▶ **PROBLEM DESCRIPTION**
Repeat each line of the records below exactly.

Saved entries
* * *

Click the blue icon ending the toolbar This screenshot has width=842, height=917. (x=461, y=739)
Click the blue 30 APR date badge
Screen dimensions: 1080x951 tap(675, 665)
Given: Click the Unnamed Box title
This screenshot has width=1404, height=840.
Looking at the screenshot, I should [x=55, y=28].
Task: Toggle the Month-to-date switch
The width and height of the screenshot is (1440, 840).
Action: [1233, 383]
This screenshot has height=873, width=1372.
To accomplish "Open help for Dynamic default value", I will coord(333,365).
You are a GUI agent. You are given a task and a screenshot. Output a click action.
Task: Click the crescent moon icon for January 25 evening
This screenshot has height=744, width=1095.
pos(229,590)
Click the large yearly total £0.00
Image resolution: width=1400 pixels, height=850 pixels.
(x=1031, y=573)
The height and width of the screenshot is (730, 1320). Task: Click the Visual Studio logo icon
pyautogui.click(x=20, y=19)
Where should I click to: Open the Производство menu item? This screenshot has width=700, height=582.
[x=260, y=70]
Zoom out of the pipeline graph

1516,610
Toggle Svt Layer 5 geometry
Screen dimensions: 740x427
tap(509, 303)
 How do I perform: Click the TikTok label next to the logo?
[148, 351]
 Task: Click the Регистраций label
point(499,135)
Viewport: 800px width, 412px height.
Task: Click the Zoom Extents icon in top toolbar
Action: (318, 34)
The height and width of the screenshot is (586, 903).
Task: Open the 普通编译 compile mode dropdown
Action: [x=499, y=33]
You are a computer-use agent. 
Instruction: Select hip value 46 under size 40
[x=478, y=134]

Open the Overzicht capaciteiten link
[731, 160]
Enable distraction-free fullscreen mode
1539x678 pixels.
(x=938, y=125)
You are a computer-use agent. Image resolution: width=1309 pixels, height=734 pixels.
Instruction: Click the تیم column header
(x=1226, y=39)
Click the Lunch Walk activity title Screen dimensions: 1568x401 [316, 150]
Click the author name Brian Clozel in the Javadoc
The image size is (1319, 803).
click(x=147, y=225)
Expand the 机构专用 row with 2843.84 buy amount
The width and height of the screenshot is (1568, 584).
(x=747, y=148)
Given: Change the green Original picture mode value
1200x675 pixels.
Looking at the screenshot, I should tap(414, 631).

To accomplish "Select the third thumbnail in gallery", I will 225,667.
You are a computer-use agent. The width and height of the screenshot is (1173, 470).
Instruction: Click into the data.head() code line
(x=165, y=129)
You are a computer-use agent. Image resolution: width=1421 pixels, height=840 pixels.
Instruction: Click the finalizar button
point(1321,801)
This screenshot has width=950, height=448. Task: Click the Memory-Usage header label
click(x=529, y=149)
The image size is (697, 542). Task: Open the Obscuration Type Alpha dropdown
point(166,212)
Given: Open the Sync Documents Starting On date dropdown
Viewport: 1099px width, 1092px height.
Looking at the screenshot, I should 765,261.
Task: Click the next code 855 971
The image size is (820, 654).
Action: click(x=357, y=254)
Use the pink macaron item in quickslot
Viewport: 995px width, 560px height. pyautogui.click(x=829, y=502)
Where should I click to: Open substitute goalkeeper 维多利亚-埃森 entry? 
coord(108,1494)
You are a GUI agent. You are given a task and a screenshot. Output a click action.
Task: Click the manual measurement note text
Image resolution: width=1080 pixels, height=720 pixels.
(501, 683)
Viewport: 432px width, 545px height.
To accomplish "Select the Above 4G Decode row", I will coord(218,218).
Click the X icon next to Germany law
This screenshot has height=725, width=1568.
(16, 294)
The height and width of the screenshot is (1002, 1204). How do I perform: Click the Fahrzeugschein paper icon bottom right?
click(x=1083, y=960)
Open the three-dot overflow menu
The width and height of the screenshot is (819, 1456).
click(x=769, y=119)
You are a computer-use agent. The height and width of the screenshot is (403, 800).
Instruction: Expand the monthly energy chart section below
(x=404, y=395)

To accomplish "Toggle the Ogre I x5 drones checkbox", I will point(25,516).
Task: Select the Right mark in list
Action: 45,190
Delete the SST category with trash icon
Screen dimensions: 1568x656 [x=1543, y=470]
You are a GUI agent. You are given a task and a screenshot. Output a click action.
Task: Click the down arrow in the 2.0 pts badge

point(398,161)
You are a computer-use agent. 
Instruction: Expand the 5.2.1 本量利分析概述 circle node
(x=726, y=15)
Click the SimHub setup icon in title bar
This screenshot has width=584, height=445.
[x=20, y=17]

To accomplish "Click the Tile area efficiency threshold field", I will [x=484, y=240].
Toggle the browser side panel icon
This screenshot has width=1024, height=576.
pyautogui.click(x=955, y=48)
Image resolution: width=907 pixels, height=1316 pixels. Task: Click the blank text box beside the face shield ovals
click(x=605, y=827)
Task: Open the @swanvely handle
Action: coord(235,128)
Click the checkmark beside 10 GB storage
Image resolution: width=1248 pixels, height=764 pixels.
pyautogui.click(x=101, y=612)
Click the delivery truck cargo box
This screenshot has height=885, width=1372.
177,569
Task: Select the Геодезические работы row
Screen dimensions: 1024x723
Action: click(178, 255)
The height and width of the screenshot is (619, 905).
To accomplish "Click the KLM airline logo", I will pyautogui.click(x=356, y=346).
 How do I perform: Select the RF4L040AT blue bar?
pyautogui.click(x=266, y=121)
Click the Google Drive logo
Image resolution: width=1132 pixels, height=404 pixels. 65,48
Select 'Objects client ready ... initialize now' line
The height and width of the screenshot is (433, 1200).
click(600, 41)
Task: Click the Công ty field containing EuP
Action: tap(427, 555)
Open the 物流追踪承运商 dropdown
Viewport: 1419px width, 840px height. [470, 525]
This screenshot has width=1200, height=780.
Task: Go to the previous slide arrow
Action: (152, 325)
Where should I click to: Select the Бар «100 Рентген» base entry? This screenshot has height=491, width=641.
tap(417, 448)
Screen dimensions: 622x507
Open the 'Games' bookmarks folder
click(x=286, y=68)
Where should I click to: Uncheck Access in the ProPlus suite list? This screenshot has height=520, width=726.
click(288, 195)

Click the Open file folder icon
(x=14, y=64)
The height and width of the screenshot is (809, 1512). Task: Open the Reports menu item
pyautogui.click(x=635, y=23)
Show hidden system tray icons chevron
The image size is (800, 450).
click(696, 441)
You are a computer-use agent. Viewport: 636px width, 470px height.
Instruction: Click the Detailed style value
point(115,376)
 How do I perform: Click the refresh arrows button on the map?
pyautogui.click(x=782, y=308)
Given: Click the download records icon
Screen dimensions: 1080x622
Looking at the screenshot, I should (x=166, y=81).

* * *

▶ **TASK OUTPUT**
Click the blue icon ending the toolbar This screenshot has width=842, height=917. (x=461, y=739)
Click the blue 30 APR date badge
Screen dimensions: 1080x951 tap(675, 665)
Given: Click the Unnamed Box title
This screenshot has width=1404, height=840.
Looking at the screenshot, I should [x=55, y=28].
Task: Toggle the Month-to-date switch
The width and height of the screenshot is (1440, 840).
Action: [1233, 383]
This screenshot has height=873, width=1372.
To accomplish "Open help for Dynamic default value", I will coord(333,365).
You are a GUI agent. You are given a task and a screenshot. Output a click action.
Task: Click the crescent moon icon for January 25 evening
This screenshot has height=744, width=1095.
pos(229,590)
Click the large yearly total £0.00
Image resolution: width=1400 pixels, height=850 pixels.
(x=1031, y=573)
The height and width of the screenshot is (730, 1320). Task: Click the Visual Studio logo icon
pyautogui.click(x=20, y=19)
Where should I click to: Open the Производство menu item? This screenshot has width=700, height=582.
[x=260, y=70]
Zoom out of the pipeline graph

1516,610
Toggle Svt Layer 5 geometry
Screen dimensions: 740x427
tap(509, 303)
 How do I perform: Click the TikTok label next to the logo?
[148, 351]
 Task: Click the Регистраций label
point(499,135)
Viewport: 800px width, 412px height.
Task: Click the Zoom Extents icon in top toolbar
Action: (318, 34)
The height and width of the screenshot is (586, 903).
Task: Open the 普通编译 compile mode dropdown
Action: [x=499, y=33]
You are a computer-use agent. 
Instruction: Select hip value 46 under size 40
[x=478, y=134]

Open the Overzicht capaciteiten link
[731, 160]
Enable distraction-free fullscreen mode
1539x678 pixels.
(x=938, y=125)
You are a computer-use agent. Image resolution: width=1309 pixels, height=734 pixels.
Instruction: Click the تیم column header
(x=1226, y=39)
Click the Lunch Walk activity title Screen dimensions: 1568x401 [316, 150]
Click the author name Brian Clozel in the Javadoc
The image size is (1319, 803).
click(x=147, y=225)
Expand the 机构专用 row with 2843.84 buy amount
The width and height of the screenshot is (1568, 584).
(x=747, y=148)
Given: Change the green Original picture mode value
1200x675 pixels.
Looking at the screenshot, I should tap(414, 631).

To accomplish "Select the third thumbnail in gallery", I will 225,667.
You are a computer-use agent. The width and height of the screenshot is (1173, 470).
Instruction: Click into the data.head() code line
(x=165, y=129)
You are a computer-use agent. Image resolution: width=1421 pixels, height=840 pixels.
Instruction: Click the finalizar button
point(1321,801)
This screenshot has width=950, height=448. Task: Click the Memory-Usage header label
click(x=529, y=149)
The image size is (697, 542). Task: Open the Obscuration Type Alpha dropdown
point(166,212)
Given: Open the Sync Documents Starting On date dropdown
Viewport: 1099px width, 1092px height.
Looking at the screenshot, I should 765,261.
Task: Click the next code 855 971
The image size is (820, 654).
Action: click(x=357, y=254)
Use the pink macaron item in quickslot
Viewport: 995px width, 560px height. pyautogui.click(x=829, y=502)
Where should I click to: Open substitute goalkeeper 维多利亚-埃森 entry? 
coord(108,1494)
You are a GUI agent. You are given a task and a screenshot. Output a click action.
Task: Click the manual measurement note text
Image resolution: width=1080 pixels, height=720 pixels.
(501, 683)
Viewport: 432px width, 545px height.
To accomplish "Select the Above 4G Decode row", I will coord(218,218).
Click the X icon next to Germany law
This screenshot has height=725, width=1568.
(16, 294)
The height and width of the screenshot is (1002, 1204). How do I perform: Click the Fahrzeugschein paper icon bottom right?
click(x=1083, y=960)
Open the three-dot overflow menu
The width and height of the screenshot is (819, 1456).
click(x=769, y=119)
You are a computer-use agent. The height and width of the screenshot is (403, 800).
Instruction: Expand the monthly energy chart section below
(x=404, y=395)

To accomplish "Toggle the Ogre I x5 drones checkbox", I will point(25,516).
Task: Select the Right mark in list
Action: 45,190
Delete the SST category with trash icon
Screen dimensions: 1568x656 [x=1543, y=470]
You are a GUI agent. You are given a task and a screenshot. Output a click action.
Task: Click the down arrow in the 2.0 pts badge

point(398,161)
You are a computer-use agent. 
Instruction: Expand the 5.2.1 本量利分析概述 circle node
(x=726, y=15)
Click the SimHub setup icon in title bar
This screenshot has width=584, height=445.
[x=20, y=17]

To accomplish "Click the Tile area efficiency threshold field", I will [x=484, y=240].
Toggle the browser side panel icon
This screenshot has width=1024, height=576.
pyautogui.click(x=955, y=48)
Image resolution: width=907 pixels, height=1316 pixels. Task: Click the blank text box beside the face shield ovals
click(x=605, y=827)
Task: Open the @swanvely handle
Action: coord(235,128)
Click the checkmark beside 10 GB storage
Image resolution: width=1248 pixels, height=764 pixels.
pyautogui.click(x=101, y=612)
Click the delivery truck cargo box
This screenshot has height=885, width=1372.
177,569
Task: Select the Геодезические работы row
Screen dimensions: 1024x723
Action: click(178, 255)
The height and width of the screenshot is (619, 905).
To accomplish "Click the KLM airline logo", I will pyautogui.click(x=356, y=346).
 How do I perform: Select the RF4L040AT blue bar?
pyautogui.click(x=266, y=121)
Click the Google Drive logo
Image resolution: width=1132 pixels, height=404 pixels. 65,48
Select 'Objects client ready ... initialize now' line
The height and width of the screenshot is (433, 1200).
click(600, 41)
Task: Click the Công ty field containing EuP
Action: tap(427, 555)
Open the 物流追踪承运商 dropdown
Viewport: 1419px width, 840px height. [470, 525]
This screenshot has width=1200, height=780.
Task: Go to the previous slide arrow
Action: (152, 325)
Where should I click to: Select the Бар «100 Рентген» base entry? This screenshot has height=491, width=641.
tap(417, 448)
Screen dimensions: 622x507
Open the 'Games' bookmarks folder
click(x=286, y=68)
Where should I click to: Uncheck Access in the ProPlus suite list? This screenshot has height=520, width=726.
click(288, 195)

Click the Open file folder icon
(x=14, y=64)
The height and width of the screenshot is (809, 1512). Task: Open the Reports menu item
pyautogui.click(x=635, y=23)
Show hidden system tray icons chevron
The image size is (800, 450).
click(696, 441)
You are a computer-use agent. Viewport: 636px width, 470px height.
Instruction: Click the Detailed style value
point(115,376)
 How do I perform: Click the refresh arrows button on the map?
pyautogui.click(x=782, y=308)
Given: Click the download records icon
Screen dimensions: 1080x622
Looking at the screenshot, I should (x=166, y=81).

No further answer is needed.